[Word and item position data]
--- Start ---

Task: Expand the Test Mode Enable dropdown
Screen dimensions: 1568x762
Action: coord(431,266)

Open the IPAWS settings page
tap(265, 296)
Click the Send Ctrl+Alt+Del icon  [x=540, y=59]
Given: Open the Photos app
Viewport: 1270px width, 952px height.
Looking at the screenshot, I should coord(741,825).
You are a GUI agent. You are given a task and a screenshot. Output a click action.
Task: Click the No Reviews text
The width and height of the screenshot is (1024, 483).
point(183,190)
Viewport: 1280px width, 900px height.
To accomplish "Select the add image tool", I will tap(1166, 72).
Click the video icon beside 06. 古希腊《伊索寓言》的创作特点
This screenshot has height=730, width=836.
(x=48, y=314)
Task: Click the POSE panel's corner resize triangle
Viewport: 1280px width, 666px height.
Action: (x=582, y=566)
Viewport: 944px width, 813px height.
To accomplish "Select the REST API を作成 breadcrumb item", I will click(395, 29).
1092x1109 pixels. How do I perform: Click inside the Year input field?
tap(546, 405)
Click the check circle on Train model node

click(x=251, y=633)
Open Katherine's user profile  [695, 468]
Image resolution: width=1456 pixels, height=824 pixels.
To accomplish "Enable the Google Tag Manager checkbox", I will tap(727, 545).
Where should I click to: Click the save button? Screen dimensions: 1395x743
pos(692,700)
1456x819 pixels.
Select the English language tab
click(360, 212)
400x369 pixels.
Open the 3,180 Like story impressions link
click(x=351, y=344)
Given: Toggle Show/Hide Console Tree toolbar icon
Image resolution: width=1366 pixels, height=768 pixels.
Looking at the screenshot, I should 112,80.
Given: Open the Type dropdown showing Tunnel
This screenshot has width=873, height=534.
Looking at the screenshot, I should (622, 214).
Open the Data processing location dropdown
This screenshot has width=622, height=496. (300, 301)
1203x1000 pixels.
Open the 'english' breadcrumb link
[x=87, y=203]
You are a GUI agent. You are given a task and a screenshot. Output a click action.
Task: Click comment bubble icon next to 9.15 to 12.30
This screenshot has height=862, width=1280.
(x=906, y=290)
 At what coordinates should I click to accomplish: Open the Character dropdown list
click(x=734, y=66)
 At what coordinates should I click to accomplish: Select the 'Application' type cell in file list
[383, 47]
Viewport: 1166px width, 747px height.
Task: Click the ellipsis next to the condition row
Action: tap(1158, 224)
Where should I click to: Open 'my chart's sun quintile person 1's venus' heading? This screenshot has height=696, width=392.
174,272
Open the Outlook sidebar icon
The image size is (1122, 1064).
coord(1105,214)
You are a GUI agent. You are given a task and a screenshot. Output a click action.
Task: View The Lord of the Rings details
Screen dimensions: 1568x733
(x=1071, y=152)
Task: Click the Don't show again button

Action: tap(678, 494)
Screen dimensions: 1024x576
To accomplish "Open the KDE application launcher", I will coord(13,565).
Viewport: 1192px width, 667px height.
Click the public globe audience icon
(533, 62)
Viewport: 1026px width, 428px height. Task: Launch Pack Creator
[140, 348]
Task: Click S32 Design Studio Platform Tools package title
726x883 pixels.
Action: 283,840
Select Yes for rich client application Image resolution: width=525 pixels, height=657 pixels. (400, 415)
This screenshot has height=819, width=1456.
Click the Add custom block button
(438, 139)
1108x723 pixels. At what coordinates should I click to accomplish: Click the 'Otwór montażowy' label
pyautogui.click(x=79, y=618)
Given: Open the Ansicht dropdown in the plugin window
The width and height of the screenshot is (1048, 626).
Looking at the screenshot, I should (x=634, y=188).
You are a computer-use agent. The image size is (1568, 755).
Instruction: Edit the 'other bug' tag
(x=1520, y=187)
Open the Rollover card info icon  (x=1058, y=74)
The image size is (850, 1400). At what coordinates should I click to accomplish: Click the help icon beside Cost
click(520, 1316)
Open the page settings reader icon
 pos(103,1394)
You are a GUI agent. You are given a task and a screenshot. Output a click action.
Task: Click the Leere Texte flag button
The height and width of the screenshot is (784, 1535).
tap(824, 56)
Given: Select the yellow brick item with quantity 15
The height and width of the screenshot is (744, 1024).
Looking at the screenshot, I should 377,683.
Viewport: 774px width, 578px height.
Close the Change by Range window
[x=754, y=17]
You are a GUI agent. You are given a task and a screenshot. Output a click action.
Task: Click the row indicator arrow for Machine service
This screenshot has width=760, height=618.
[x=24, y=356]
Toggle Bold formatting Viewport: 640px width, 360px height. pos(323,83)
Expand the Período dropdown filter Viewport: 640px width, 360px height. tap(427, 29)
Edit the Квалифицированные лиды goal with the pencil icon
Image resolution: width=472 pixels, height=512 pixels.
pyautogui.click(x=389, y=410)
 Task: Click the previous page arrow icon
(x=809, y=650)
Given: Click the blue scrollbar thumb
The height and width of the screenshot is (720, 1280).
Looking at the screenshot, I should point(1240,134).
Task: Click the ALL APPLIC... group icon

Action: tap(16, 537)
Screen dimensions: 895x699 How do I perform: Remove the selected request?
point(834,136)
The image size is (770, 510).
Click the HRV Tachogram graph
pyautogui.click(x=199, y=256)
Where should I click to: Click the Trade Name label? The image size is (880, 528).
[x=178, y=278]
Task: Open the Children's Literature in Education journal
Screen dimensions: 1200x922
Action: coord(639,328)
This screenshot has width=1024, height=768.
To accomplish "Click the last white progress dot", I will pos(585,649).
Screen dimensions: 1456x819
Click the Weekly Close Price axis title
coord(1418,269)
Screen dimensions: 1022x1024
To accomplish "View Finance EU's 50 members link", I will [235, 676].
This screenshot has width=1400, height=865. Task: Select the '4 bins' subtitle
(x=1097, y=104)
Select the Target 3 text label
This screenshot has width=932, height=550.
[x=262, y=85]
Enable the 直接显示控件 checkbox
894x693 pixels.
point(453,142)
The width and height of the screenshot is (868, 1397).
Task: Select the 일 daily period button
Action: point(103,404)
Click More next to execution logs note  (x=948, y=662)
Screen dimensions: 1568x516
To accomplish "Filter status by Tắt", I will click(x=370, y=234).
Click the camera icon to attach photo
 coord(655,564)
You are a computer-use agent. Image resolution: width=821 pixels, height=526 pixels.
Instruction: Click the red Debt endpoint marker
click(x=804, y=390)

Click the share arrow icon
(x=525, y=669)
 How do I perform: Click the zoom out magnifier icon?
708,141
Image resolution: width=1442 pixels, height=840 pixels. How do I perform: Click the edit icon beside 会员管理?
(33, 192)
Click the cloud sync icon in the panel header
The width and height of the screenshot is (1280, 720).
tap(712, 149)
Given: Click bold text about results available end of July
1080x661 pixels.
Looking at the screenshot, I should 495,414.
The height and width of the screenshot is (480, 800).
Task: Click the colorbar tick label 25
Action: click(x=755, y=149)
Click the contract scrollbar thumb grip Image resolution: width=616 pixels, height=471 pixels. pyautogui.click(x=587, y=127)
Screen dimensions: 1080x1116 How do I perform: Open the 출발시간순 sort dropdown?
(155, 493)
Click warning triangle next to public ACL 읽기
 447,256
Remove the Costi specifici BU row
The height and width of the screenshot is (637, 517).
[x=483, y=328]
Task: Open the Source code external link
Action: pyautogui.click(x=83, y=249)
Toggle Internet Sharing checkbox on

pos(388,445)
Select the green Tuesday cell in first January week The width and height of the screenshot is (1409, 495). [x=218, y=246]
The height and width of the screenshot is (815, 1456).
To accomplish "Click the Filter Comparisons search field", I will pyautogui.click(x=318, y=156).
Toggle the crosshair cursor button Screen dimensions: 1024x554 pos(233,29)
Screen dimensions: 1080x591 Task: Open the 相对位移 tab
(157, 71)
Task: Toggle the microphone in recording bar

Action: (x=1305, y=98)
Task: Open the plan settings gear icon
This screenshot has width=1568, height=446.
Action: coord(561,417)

--- End ---

Reproduce the entire listing above, swapping each "dropdown" for "drop-down" and leaving everything else unchanged.

▸ The reply:
Task: Expand the Test Mode Enable drop-down
Screen dimensions: 1568x762
Action: coord(431,266)

Open the IPAWS settings page
tap(265, 296)
Click the Send Ctrl+Alt+Del icon  [x=540, y=59]
Given: Open the Photos app
Viewport: 1270px width, 952px height.
Looking at the screenshot, I should coord(741,825).
You are a GUI agent. You are given a task and a screenshot. Output a click action.
Task: Click the No Reviews text
The width and height of the screenshot is (1024, 483).
point(183,190)
Viewport: 1280px width, 900px height.
To accomplish "Select the add image tool", I will tap(1166, 72).
Click the video icon beside 06. 古希腊《伊索寓言》的创作特点
This screenshot has height=730, width=836.
(x=48, y=314)
Task: Click the POSE panel's corner resize triangle
Viewport: 1280px width, 666px height.
Action: (x=582, y=566)
Viewport: 944px width, 813px height.
To accomplish "Select the REST API を作成 breadcrumb item", I will click(395, 29).
1092x1109 pixels. How do I perform: Click inside the Year input field?
tap(546, 405)
Click the check circle on Train model node

click(x=251, y=633)
Open Katherine's user profile  [695, 468]
Image resolution: width=1456 pixels, height=824 pixels.
To accomplish "Enable the Google Tag Manager checkbox", I will tap(727, 545).
Where should I click to: Click the save button? Screen dimensions: 1395x743
pos(692,700)
1456x819 pixels.
Select the English language tab
click(360, 212)
400x369 pixels.
Open the 3,180 Like story impressions link
click(x=351, y=344)
Given: Toggle Show/Hide Console Tree toolbar icon
Image resolution: width=1366 pixels, height=768 pixels.
Looking at the screenshot, I should 112,80.
Given: Open the Type drop-down showing Tunnel
This screenshot has width=873, height=534.
Looking at the screenshot, I should (622, 214).
Open the Data processing location drop-down
This screenshot has width=622, height=496. (300, 301)
1203x1000 pixels.
Open the 'english' breadcrumb link
[x=87, y=203]
You are a GUI agent. You are given a task and a screenshot. Output a click action.
Task: Click comment bubble icon next to 9.15 to 12.30
This screenshot has height=862, width=1280.
(x=906, y=290)
 At what coordinates should I click to accomplish: Open the Character drop-down list
click(x=734, y=66)
 At what coordinates should I click to accomplish: Select the 'Application' type cell in file list
[383, 47]
Viewport: 1166px width, 747px height.
Task: Click the ellipsis next to the condition row
Action: tap(1158, 224)
Where should I click to: Open 'my chart's sun quintile person 1's venus' heading? This screenshot has height=696, width=392.
174,272
Open the Outlook sidebar icon
The image size is (1122, 1064).
coord(1105,214)
You are a GUI agent. You are given a task and a screenshot. Output a click action.
Task: View The Lord of the Rings details
Screen dimensions: 1568x733
(x=1071, y=152)
Task: Click the Don't show again button

Action: tap(678, 494)
Screen dimensions: 1024x576
To accomplish "Open the KDE application launcher", I will coord(13,565).
Viewport: 1192px width, 667px height.
Click the public globe audience icon
(533, 62)
Viewport: 1026px width, 428px height. Task: Launch Pack Creator
[140, 348]
Task: Click S32 Design Studio Platform Tools package title
726x883 pixels.
Action: 283,840
Select Yes for rich client application Image resolution: width=525 pixels, height=657 pixels. (400, 415)
This screenshot has height=819, width=1456.
Click the Add custom block button
(438, 139)
1108x723 pixels. At what coordinates should I click to accomplish: Click the 'Otwór montażowy' label
pyautogui.click(x=79, y=618)
Given: Open the Ansicht drop-down in the plugin window
The width and height of the screenshot is (1048, 626).
Looking at the screenshot, I should (x=634, y=188).
You are a computer-use agent. The image size is (1568, 755).
Instruction: Edit the 'other bug' tag
(x=1520, y=187)
Open the Rollover card info icon  (x=1058, y=74)
The image size is (850, 1400). At what coordinates should I click to accomplish: Click the help icon beside Cost
click(520, 1316)
Open the page settings reader icon
 pos(103,1394)
You are a GUI agent. You are given a task and a screenshot. Output a click action.
Task: Click the Leere Texte flag button
The height and width of the screenshot is (784, 1535).
tap(824, 56)
Given: Select the yellow brick item with quantity 15
The height and width of the screenshot is (744, 1024).
Looking at the screenshot, I should 377,683.
Viewport: 774px width, 578px height.
Close the Change by Range window
[x=754, y=17]
You are a GUI agent. You are given a task and a screenshot. Output a click action.
Task: Click the row indicator arrow for Machine service
This screenshot has width=760, height=618.
[x=24, y=356]
Toggle Bold formatting Viewport: 640px width, 360px height. pos(323,83)
Expand the Período drop-down filter Viewport: 640px width, 360px height. tap(427, 29)
Edit the Квалифицированные лиды goal with the pencil icon
Image resolution: width=472 pixels, height=512 pixels.
pyautogui.click(x=389, y=410)
 Task: Click the previous page arrow icon
(x=809, y=650)
Given: Click the blue scrollbar thumb
The height and width of the screenshot is (720, 1280).
Looking at the screenshot, I should point(1240,134).
Task: Click the ALL APPLIC... group icon

Action: tap(16, 537)
Screen dimensions: 895x699 How do I perform: Remove the selected request?
point(834,136)
The image size is (770, 510).
Click the HRV Tachogram graph
pyautogui.click(x=199, y=256)
Where should I click to: Click the Trade Name label? The image size is (880, 528).
[x=178, y=278]
Task: Open the Children's Literature in Education journal
Screen dimensions: 1200x922
Action: coord(639,328)
This screenshot has width=1024, height=768.
To accomplish "Click the last white progress dot", I will pos(585,649).
Screen dimensions: 1456x819
Click the Weekly Close Price axis title
coord(1418,269)
Screen dimensions: 1022x1024
To accomplish "View Finance EU's 50 members link", I will [235, 676].
This screenshot has width=1400, height=865. Task: Select the '4 bins' subtitle
(x=1097, y=104)
Select the Target 3 text label
This screenshot has width=932, height=550.
[x=262, y=85]
Enable the 直接显示控件 checkbox
894x693 pixels.
point(453,142)
The width and height of the screenshot is (868, 1397).
Task: Select the 일 daily period button
Action: point(103,404)
Click More next to execution logs note  (x=948, y=662)
Screen dimensions: 1568x516
To accomplish "Filter status by Tắt", I will click(x=370, y=234).
Click the camera icon to attach photo
 coord(655,564)
You are a computer-use agent. Image resolution: width=821 pixels, height=526 pixels.
Instruction: Click the red Debt endpoint marker
click(x=804, y=390)

Click the share arrow icon
(x=525, y=669)
 How do I perform: Click the zoom out magnifier icon?
708,141
Image resolution: width=1442 pixels, height=840 pixels. How do I perform: Click the edit icon beside 会员管理?
(33, 192)
Click the cloud sync icon in the panel header
The width and height of the screenshot is (1280, 720).
tap(712, 149)
Given: Click bold text about results available end of July
1080x661 pixels.
Looking at the screenshot, I should 495,414.
The height and width of the screenshot is (480, 800).
Task: Click the colorbar tick label 25
Action: click(x=755, y=149)
Click the contract scrollbar thumb grip Image resolution: width=616 pixels, height=471 pixels. pyautogui.click(x=587, y=127)
Screen dimensions: 1080x1116 How do I perform: Open the 출발시간순 sort drop-down?
(155, 493)
Click warning triangle next to public ACL 읽기
 447,256
Remove the Costi specifici BU row
The height and width of the screenshot is (637, 517).
[x=483, y=328]
Task: Open the Source code external link
Action: pyautogui.click(x=83, y=249)
Toggle Internet Sharing checkbox on

pos(388,445)
Select the green Tuesday cell in first January week The width and height of the screenshot is (1409, 495). [x=218, y=246]
The height and width of the screenshot is (815, 1456).
To accomplish "Click the Filter Comparisons search field", I will pyautogui.click(x=318, y=156).
Toggle the crosshair cursor button Screen dimensions: 1024x554 pos(233,29)
Screen dimensions: 1080x591 Task: Open the 相对位移 tab
(157, 71)
Task: Toggle the microphone in recording bar

Action: (x=1305, y=98)
Task: Open the plan settings gear icon
This screenshot has width=1568, height=446.
Action: coord(561,417)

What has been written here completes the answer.